### Task description
Leaving out the pictures, return word for word the stretch of entries below from the line holding "Click the Data Scientist flask icon" through the line holding "Task: Click the eWeek caption under thumbnail".

** Opening Dataset block **

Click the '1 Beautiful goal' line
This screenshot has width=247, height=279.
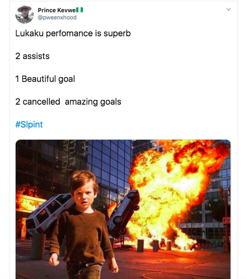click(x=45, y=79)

** Closing Dataset block **
** Opening Dataset block **

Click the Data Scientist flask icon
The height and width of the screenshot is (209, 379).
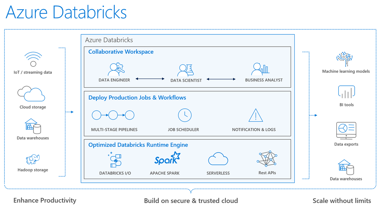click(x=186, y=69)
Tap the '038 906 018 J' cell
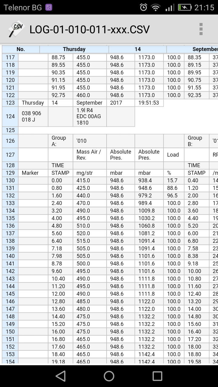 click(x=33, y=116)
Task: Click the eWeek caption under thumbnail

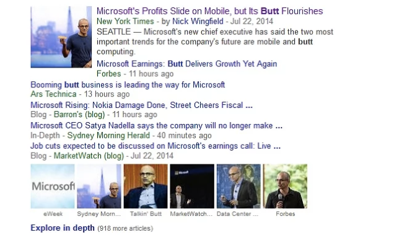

** Closing Dataset block **

### Answer
Click the Data Scientist flask icon
The height and width of the screenshot is (209, 379).
click(x=186, y=69)
Tap the '038 906 018 J' cell
 click(x=33, y=116)
Task: Click the eWeek caption under thumbnail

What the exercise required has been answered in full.